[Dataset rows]
━━━

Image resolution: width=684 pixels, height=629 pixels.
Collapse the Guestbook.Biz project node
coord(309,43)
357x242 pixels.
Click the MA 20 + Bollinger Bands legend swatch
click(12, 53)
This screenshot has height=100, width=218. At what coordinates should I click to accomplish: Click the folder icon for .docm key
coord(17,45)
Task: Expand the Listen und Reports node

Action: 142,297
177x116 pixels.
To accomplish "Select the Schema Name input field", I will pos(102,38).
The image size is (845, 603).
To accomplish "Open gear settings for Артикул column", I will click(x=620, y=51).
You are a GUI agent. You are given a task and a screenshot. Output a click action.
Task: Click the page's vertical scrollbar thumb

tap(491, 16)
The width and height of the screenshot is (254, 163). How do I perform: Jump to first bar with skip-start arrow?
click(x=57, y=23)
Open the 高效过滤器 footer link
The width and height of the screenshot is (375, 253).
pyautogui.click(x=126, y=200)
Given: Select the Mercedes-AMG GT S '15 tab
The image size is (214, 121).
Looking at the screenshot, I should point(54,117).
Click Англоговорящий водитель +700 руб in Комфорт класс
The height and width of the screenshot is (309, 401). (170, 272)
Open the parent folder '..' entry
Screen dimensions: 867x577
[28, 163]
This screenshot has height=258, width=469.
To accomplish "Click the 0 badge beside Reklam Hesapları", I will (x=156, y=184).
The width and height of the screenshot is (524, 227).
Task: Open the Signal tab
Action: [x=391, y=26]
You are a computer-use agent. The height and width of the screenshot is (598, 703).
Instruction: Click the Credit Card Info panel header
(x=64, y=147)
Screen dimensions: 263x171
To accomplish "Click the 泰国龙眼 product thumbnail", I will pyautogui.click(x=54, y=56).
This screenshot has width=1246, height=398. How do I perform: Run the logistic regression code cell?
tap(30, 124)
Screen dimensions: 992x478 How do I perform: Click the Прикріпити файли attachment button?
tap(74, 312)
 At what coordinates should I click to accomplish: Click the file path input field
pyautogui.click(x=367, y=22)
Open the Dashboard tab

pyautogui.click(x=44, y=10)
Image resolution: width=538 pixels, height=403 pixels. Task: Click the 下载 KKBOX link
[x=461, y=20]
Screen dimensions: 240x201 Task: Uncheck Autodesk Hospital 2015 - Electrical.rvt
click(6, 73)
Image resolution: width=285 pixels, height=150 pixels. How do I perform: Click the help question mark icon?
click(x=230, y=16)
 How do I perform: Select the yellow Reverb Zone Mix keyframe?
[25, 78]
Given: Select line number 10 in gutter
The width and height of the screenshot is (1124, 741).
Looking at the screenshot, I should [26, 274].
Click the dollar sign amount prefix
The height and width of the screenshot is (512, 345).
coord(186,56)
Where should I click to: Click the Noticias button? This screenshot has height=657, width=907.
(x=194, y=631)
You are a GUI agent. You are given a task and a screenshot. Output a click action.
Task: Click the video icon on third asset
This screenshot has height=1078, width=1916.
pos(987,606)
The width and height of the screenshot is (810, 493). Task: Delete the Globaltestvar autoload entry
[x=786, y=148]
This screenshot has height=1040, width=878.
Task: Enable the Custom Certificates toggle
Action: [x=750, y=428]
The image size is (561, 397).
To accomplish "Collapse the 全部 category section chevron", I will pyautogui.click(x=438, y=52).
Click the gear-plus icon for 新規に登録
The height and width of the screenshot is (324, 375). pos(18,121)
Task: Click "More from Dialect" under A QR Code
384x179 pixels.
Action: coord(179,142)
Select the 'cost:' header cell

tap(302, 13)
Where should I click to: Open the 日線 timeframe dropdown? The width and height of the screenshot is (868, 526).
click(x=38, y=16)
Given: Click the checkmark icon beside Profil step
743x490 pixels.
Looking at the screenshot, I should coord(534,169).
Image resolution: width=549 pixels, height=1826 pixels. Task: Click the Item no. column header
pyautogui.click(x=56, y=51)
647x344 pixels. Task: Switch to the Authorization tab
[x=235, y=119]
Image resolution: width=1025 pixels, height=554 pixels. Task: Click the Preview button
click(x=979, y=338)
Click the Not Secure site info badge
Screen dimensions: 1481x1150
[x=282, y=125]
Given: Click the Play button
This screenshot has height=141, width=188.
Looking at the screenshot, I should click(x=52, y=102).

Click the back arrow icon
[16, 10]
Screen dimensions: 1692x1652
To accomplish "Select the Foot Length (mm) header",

━━━

INSTRUCTION
Revise the items above by changing every "Image resolution" to "Screenshot resolution". Leave everything else the same.

FULL OUTPUT
Screenshot resolution: width=684 pixels, height=629 pixels.
Collapse the Guestbook.Biz project node
coord(309,43)
357x242 pixels.
Click the MA 20 + Bollinger Bands legend swatch
click(12, 53)
This screenshot has height=100, width=218. At what coordinates should I click to accomplish: Click the folder icon for .docm key
coord(17,45)
Task: Expand the Listen und Reports node

Action: 142,297
177x116 pixels.
To accomplish "Select the Schema Name input field", I will pos(102,38).
The image size is (845, 603).
To accomplish "Open gear settings for Артикул column", I will click(x=620, y=51).
You are a GUI agent. You are given a task and a screenshot. Output a click action.
Task: Click the page's vertical scrollbar thumb

tap(491, 16)
The width and height of the screenshot is (254, 163). How do I perform: Jump to first bar with skip-start arrow?
click(x=57, y=23)
Open the 高效过滤器 footer link
The width and height of the screenshot is (375, 253).
pyautogui.click(x=126, y=200)
Given: Select the Mercedes-AMG GT S '15 tab
The image size is (214, 121).
Looking at the screenshot, I should point(54,117).
Click Англоговорящий водитель +700 руб in Комфорт класс
The height and width of the screenshot is (309, 401). (170, 272)
Open the parent folder '..' entry
Screen dimensions: 867x577
[28, 163]
This screenshot has height=258, width=469.
To accomplish "Click the 0 badge beside Reklam Hesapları", I will (x=156, y=184).
The width and height of the screenshot is (524, 227).
Task: Open the Signal tab
Action: [x=391, y=26]
You are a computer-use agent. The height and width of the screenshot is (598, 703).
Instruction: Click the Credit Card Info panel header
(x=64, y=147)
Screen dimensions: 263x171
To accomplish "Click the 泰国龙眼 product thumbnail", I will pyautogui.click(x=54, y=56).
This screenshot has width=1246, height=398. How do I perform: Run the logistic regression code cell?
tap(30, 124)
Screen dimensions: 992x478 How do I perform: Click the Прикріпити файли attachment button?
tap(74, 312)
 At what coordinates should I click to accomplish: Click the file path input field
pyautogui.click(x=367, y=22)
Open the Dashboard tab

pyautogui.click(x=44, y=10)
Screenshot resolution: width=538 pixels, height=403 pixels. Task: Click the 下载 KKBOX link
[x=461, y=20]
Screen dimensions: 240x201 Task: Uncheck Autodesk Hospital 2015 - Electrical.rvt
click(6, 73)
Screenshot resolution: width=285 pixels, height=150 pixels. How do I perform: Click the help question mark icon?
click(x=230, y=16)
 How do I perform: Select the yellow Reverb Zone Mix keyframe?
[25, 78]
Given: Select line number 10 in gutter
The width and height of the screenshot is (1124, 741).
Looking at the screenshot, I should [26, 274].
Click the dollar sign amount prefix
The height and width of the screenshot is (512, 345).
coord(186,56)
Where should I click to: Click the Noticias button? This screenshot has height=657, width=907.
(x=194, y=631)
You are a GUI agent. You are given a task and a screenshot. Output a click action.
Task: Click the video icon on third asset
This screenshot has height=1078, width=1916.
pos(987,606)
The width and height of the screenshot is (810, 493). Task: Delete the Globaltestvar autoload entry
[x=786, y=148]
This screenshot has height=1040, width=878.
Task: Enable the Custom Certificates toggle
Action: [x=750, y=428]
The image size is (561, 397).
To accomplish "Collapse the 全部 category section chevron", I will pyautogui.click(x=438, y=52).
Click the gear-plus icon for 新規に登録
The height and width of the screenshot is (324, 375). pos(18,121)
Task: Click "More from Dialect" under A QR Code
384x179 pixels.
Action: coord(179,142)
Select the 'cost:' header cell

tap(302, 13)
Where should I click to: Open the 日線 timeframe dropdown? The width and height of the screenshot is (868, 526).
click(x=38, y=16)
Given: Click the checkmark icon beside Profil step
743x490 pixels.
Looking at the screenshot, I should coord(534,169).
Screenshot resolution: width=549 pixels, height=1826 pixels. Task: Click the Item no. column header
pyautogui.click(x=56, y=51)
647x344 pixels. Task: Switch to the Authorization tab
[x=235, y=119]
Screenshot resolution: width=1025 pixels, height=554 pixels. Task: Click the Preview button
click(x=979, y=338)
Click the Not Secure site info badge
Screen dimensions: 1481x1150
[x=282, y=125]
Given: Click the Play button
This screenshot has height=141, width=188.
Looking at the screenshot, I should click(x=52, y=102).

Click the back arrow icon
[16, 10]
Screen dimensions: 1692x1652
To accomplish "Select the Foot Length (mm) header",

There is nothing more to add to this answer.